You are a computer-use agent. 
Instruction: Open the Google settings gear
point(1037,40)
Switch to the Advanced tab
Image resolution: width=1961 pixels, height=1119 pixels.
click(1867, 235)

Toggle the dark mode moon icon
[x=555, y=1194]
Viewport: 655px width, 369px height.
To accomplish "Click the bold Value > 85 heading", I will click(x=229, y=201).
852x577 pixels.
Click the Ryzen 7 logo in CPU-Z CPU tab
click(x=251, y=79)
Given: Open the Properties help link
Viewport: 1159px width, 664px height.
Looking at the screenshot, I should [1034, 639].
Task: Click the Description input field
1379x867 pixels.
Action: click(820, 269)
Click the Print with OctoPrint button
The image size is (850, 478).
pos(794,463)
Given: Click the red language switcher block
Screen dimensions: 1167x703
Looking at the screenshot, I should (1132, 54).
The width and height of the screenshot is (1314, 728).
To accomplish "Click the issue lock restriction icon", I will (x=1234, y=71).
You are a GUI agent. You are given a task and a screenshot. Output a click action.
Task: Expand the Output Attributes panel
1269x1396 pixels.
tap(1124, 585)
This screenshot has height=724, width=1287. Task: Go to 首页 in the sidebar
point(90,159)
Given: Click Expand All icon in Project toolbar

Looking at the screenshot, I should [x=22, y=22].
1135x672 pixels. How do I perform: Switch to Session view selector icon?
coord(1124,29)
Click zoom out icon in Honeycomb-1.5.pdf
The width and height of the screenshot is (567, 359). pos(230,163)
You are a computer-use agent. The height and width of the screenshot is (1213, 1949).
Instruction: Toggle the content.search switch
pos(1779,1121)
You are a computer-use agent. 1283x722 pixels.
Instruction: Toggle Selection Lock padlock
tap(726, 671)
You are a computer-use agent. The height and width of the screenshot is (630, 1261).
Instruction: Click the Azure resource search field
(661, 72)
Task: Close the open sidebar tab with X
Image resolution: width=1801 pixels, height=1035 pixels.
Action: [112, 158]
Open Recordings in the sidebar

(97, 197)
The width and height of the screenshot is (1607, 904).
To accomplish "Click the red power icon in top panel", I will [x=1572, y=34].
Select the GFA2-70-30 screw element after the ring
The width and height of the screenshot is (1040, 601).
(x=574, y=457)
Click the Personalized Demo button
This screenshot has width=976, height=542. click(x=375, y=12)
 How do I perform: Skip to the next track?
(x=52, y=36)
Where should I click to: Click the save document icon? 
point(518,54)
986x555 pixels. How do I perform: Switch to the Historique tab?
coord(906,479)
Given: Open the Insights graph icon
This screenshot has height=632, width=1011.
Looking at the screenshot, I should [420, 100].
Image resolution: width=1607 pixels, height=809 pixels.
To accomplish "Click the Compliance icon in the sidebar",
------------------------------
■ WORK INSTRUCTION: Scan the entries above and return each line that holds "computer".

■ EXPECTED ANSWER:
You are a computer-use agent. 
You are a computer-use agent. The height and width of the screenshot is (1213, 1949).
You are a computer-use agent. 1283x722 pixels.
You are a computer-use agent. The height and width of the screenshot is (630, 1261).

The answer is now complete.